Os Povos Felizes não têm História
‘Os povos felizes não têm história’. De onde se infere que a supressão da história tornaria os povos mais felizes. O menor olhar sobre os acontecimentos deste mundo reencontra essa mesma conclusão. O esquecimento é o benefício que a história quer corromper. Nada, na história, serve para ensinar aos homens a possibilidade de viverem em paz. É o ensino oposto que dela se destaca – e se faz acreditar.
A Eterna Criação da Literatura
A literatura é um acontecimento completamente à parte. É um acontecimento que, de cada vez, recomeça de alto a baixo. É um acontecimento sem hábitos. No caso de um bom marceneiro, ou mesmo de um bom buscador de ouro, trata-se de refazer o que se fazia antes dele e – se for possível – contribuir com o seu pequeno aperfeiçoamento para a forma da mesa ou para o oco da bateia. Mas um jovem escritor não deve absolutamente ameliorar Proust, ou aperfeiçoar Claudel, completar Gide ou fazer um pequeno retoque a Valéry.
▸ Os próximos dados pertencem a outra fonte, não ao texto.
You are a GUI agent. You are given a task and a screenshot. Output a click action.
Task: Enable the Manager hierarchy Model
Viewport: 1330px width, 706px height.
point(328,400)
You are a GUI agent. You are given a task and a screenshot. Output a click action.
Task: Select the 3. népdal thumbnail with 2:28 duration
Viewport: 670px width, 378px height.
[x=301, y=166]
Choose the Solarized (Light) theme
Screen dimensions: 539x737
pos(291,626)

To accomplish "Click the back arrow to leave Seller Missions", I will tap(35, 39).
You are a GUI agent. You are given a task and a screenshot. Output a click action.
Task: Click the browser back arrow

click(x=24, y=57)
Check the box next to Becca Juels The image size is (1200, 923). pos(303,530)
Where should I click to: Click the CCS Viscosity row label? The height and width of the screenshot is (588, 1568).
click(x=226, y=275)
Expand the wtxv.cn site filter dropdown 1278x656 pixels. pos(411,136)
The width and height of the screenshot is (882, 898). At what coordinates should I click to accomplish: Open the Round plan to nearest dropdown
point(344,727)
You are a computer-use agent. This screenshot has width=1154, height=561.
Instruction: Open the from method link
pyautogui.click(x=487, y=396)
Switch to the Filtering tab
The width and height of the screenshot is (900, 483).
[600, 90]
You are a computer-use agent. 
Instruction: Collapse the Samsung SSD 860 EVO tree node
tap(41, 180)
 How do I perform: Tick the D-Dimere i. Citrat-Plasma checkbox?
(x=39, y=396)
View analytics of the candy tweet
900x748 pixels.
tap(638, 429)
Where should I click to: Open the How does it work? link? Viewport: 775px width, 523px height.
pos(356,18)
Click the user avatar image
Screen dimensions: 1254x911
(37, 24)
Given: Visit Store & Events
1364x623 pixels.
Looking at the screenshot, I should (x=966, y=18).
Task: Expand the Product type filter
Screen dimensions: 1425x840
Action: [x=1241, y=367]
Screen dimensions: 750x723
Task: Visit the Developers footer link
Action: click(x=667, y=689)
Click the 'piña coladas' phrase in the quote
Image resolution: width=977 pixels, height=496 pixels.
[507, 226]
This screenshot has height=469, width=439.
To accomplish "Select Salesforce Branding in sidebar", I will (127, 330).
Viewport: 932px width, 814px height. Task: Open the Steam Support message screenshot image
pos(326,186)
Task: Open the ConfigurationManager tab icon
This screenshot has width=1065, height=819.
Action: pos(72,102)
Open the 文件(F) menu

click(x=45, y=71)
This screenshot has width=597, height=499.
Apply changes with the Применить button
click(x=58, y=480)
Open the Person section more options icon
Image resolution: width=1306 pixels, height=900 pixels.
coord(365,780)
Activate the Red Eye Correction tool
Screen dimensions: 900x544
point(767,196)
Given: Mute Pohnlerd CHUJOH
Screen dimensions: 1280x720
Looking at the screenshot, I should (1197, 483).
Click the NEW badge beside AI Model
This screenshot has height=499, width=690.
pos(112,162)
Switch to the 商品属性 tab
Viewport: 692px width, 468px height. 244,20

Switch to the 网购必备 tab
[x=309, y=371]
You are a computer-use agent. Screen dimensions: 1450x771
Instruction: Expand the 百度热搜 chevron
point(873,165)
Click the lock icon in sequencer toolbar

Não, de modo algum. Cabe-lhe escrever como se nem Gide, nem Proust tivessem existido nunca.
Medo da Própria Alma
Se Deus não existe… O pior de tudo é que eu digo e afirmo – Deus não existe! – mas na realidade não sei se Deus existe ou não. Não há nada que o prove – ou que prove o contrário. O pior de tudo é que eu sinto uma sombra por trás de mim e não sei por que nome lhe hei-de chamar. O pior que podia acontecer no mundo foi alguém pôr esta ideia a caminho.
Mas mesmo que Deus não exista, tenho medo de mim mesmo, tenho medo da minha alma, tenho medo de me encontrar sós a sós com a minha alma, que é nada, o fim e o princípio da vida e a razão do meu ser. Mesmo que Deus não exista e a consciência seja uma palavra, há ainda outra coisa indefinida e imensa diante de mim, ao pé de mim, perto de mim.